Kyrie Irving’s return to full-time status was supposed to be a major boost for the Nets, but it has not gone according to plan, much like a lot of things this season for Brooklyn.
The Nets have gone just 2-3 since Irving was cleared to play in Brooklyn again and the fatigue that comes along with being an everyday player has shown that the superstar guard may be human after all. During his run playing in just road games for the Nets, Irving had put up incredible shooting numbers and was a dynamic addition anytime Brooklyn had him back in the lineup.
That hasn’t exactly translated completely to full-time Kyrie, who shot just 12-of-32 from the field while putting up 31 points. For reference through his first five games since New York City Mayor Eric Adams lifted the vaccine mandate for athletes, Irving has shot just 36.2% from the field and 37.8% from three-point range.
His free throw percentage has stayed roughly the same, but his points per game dropped to 21.4 and he’s had 2.8 turnovers a game.
Prior to that Irving had been averaging 28.5 points per game and shooting 49.4% from the field and 43. 8% from beyond the arc in 20 games. The Nets superstar had returned to a part-time role for the Nets on Jan. 5 in Indiana after the team had originally said he could not play due to his unvaccinated status.

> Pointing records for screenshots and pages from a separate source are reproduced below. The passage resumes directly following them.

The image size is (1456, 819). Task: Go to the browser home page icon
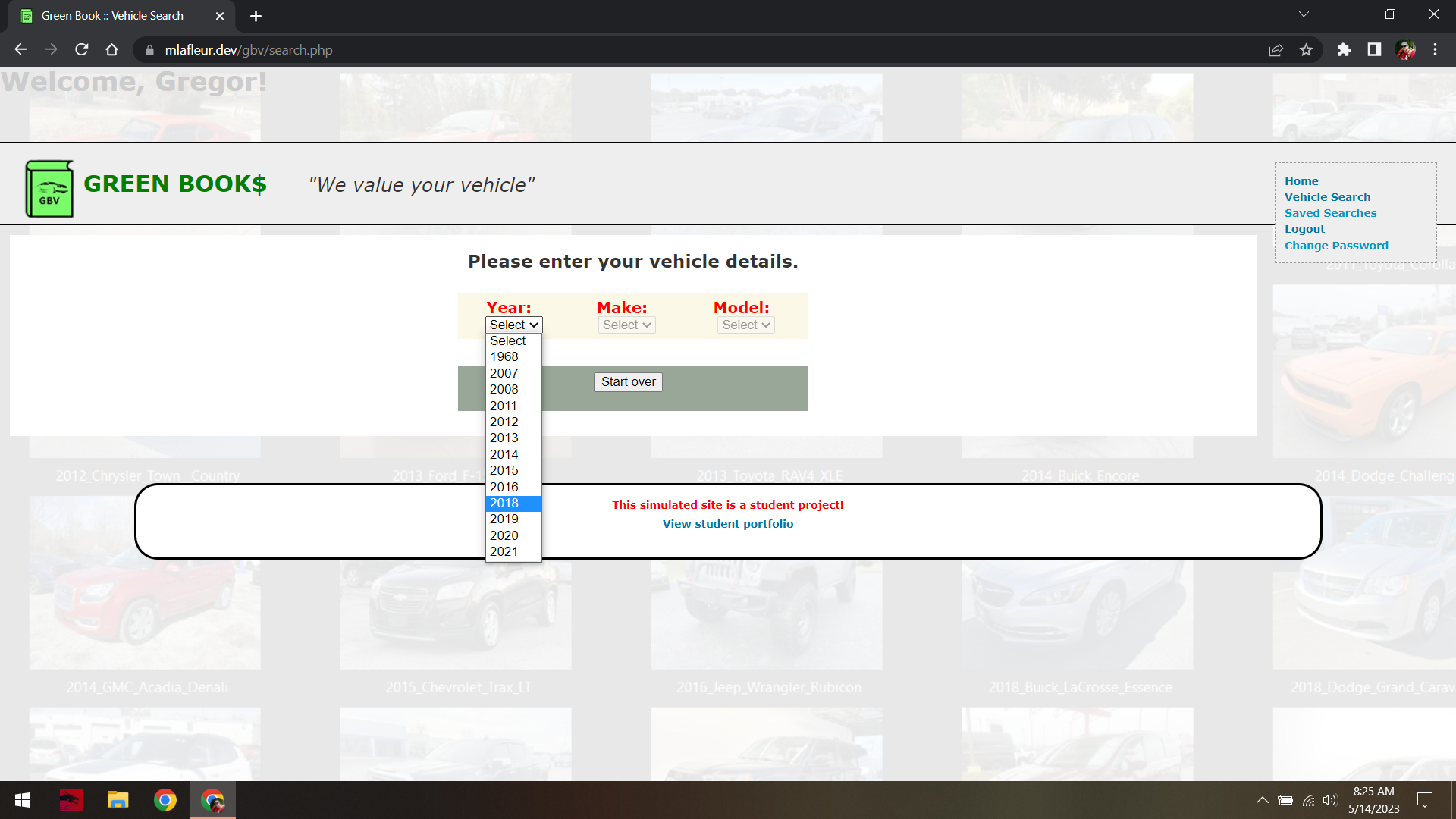tap(112, 50)
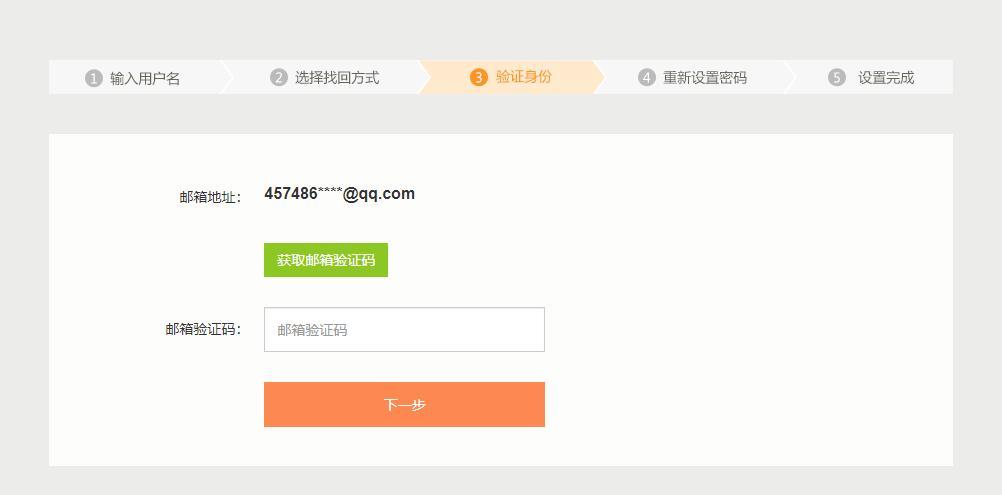Click the step 4 number circle icon
The height and width of the screenshot is (495, 1002).
coord(647,78)
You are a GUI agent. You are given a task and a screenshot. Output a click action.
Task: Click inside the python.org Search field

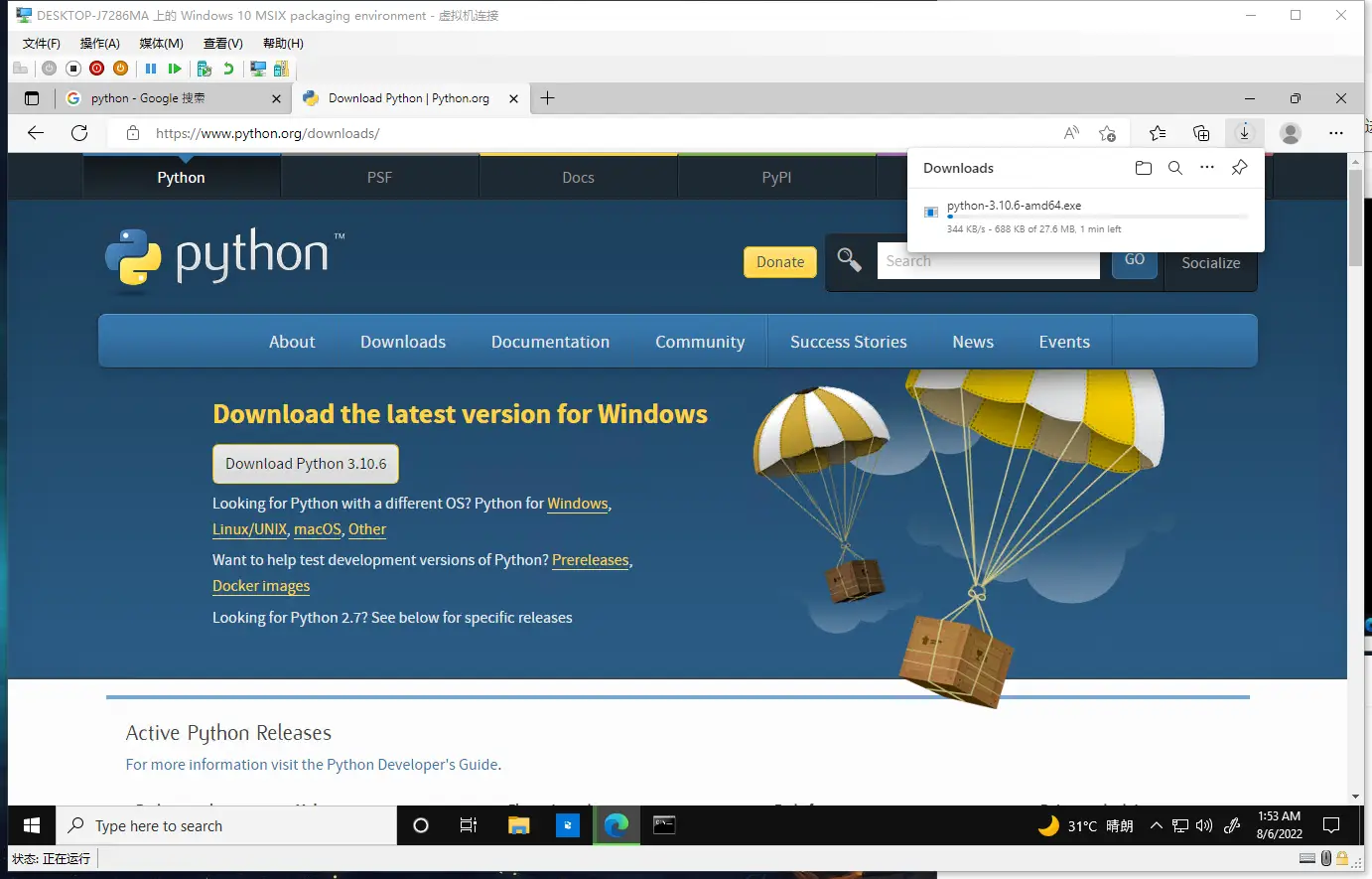tap(989, 260)
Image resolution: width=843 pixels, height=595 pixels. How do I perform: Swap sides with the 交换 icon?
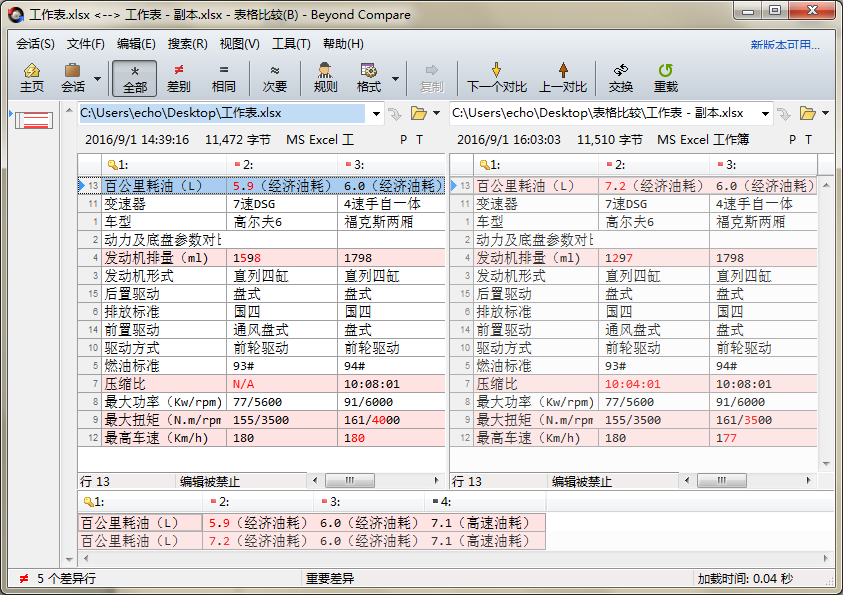620,75
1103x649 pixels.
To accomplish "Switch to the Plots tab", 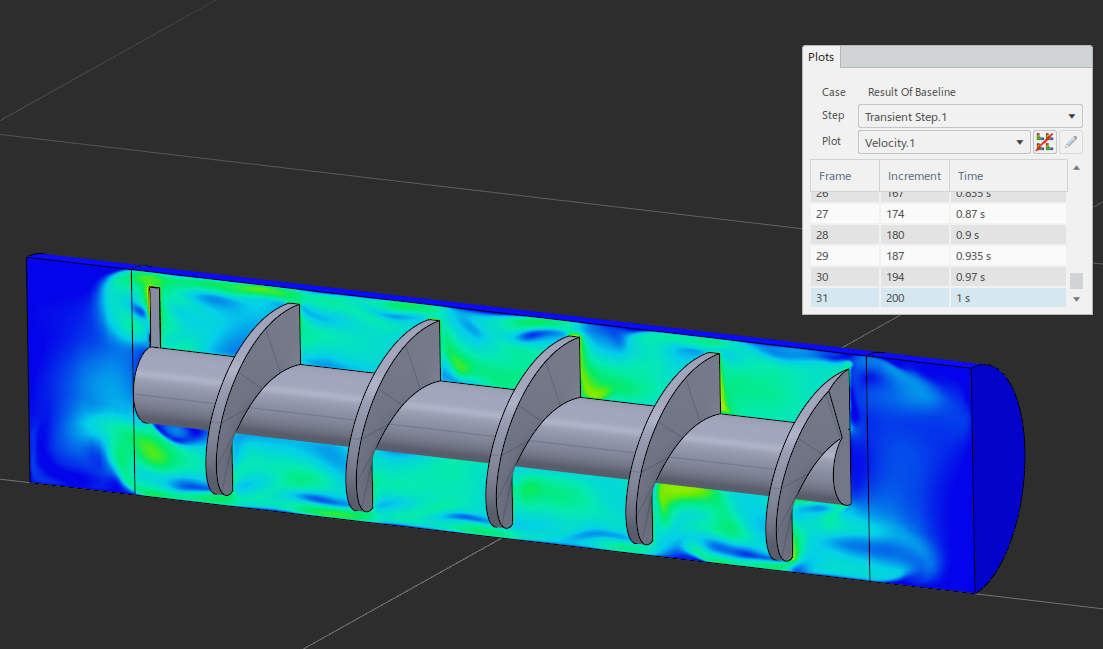I will pos(821,57).
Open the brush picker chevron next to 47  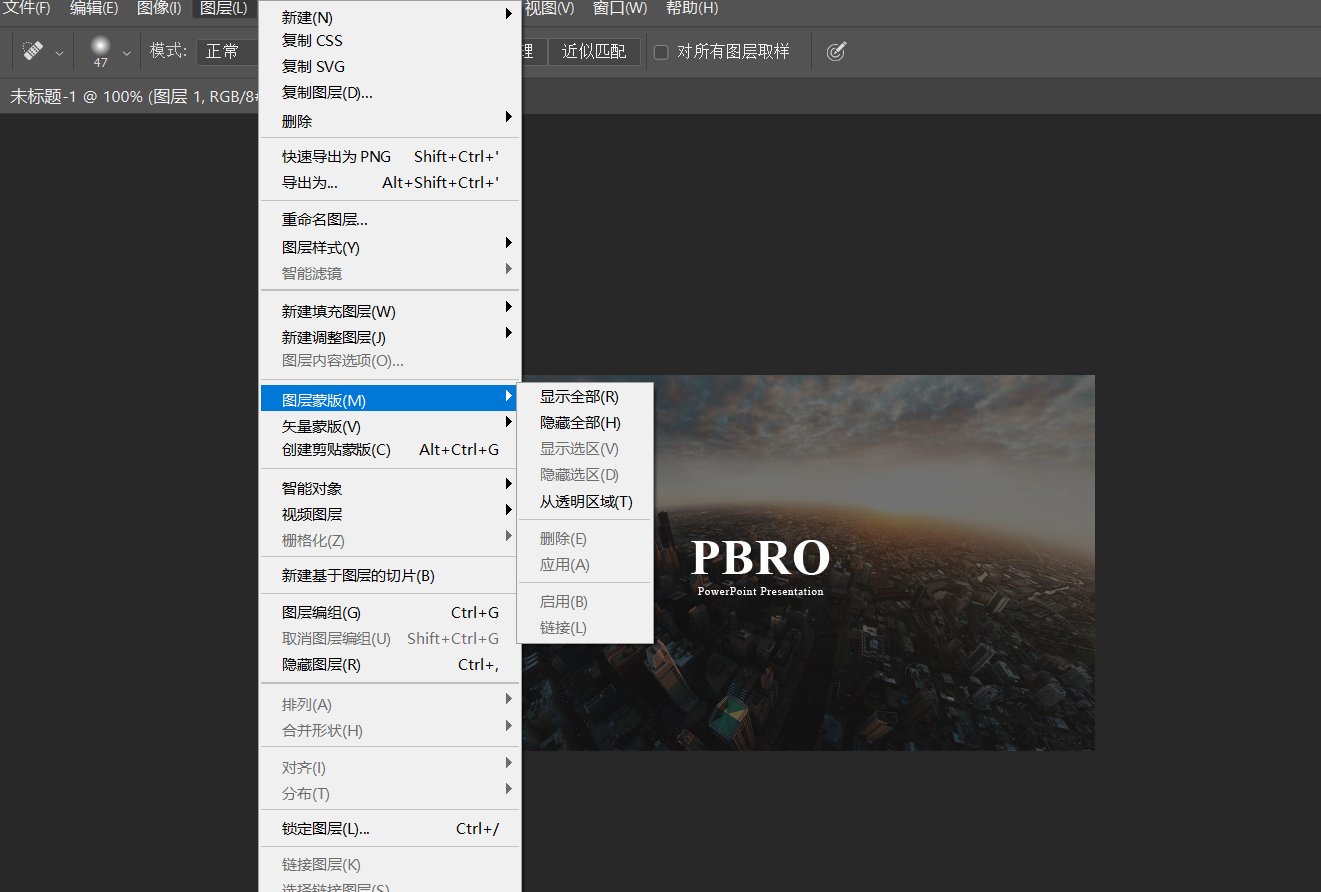(x=125, y=51)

“I think Kyrie’s adapting to playing every night, every other night now,” Nets head coach Steve Nash said. “Maybe it’s not a classic from him, but he’s still 7-of-14 from three, 31 points, six assists so you can’t complain too much. The guy had to carry a big load with all the guards out of the lineup tonight. He’ll be fine.”
Irving has had to carry a bulk of the workload at different points since he returned earlier this year, especially on the road while Kevin Durant had been hurt. He averaged 36.5 minutes per game during his part-time run, but he would often go extended periods of time between games.
Now he finds himself playing even more minutes — averaging 39.9 minutes per game over the past five — without the same rest in between. Even Irving admitted it may be catching up with him.
“Yeah it could be,” Irving said. “I won’t rule it out, but I’m not here to make any excuses for why it’s not going well for me on the offensive end. I think what I can control is really my effort on the defensive end and being there for my teammates. And really commanding our ball club. I’m an extension of Steve out there.”
Whatever is keeping Irving from finding his rhythm on the court, it needs to be solved sooner rather than later. Brooklyn is down to just the final four games of the year and they’re destined to make the play-in round.
Their 10th place spot in the East means that the Nets would have to win two single-elimination games to even qualify for the playoffs. There they would likely see the Miami Heat in the first round, but Brooklyn needs to get there before even thinking that far ahead.
And a big part of that means Irving figuring out his shooting woes to lessen the burden off Brooklyn’s other superstar Kevin Durant.
“What a time to go into a shooting dip as well,” Irving said. “I just wanna climb back out of that so we’re not putting so much pressure on No. 7 and it’s just better for our offense. So instead of starting off the game going 1-for-6, hopefully, these next few games I’ll be able to get going in the first quarter, in the first half, and we can just settle down a little bit.”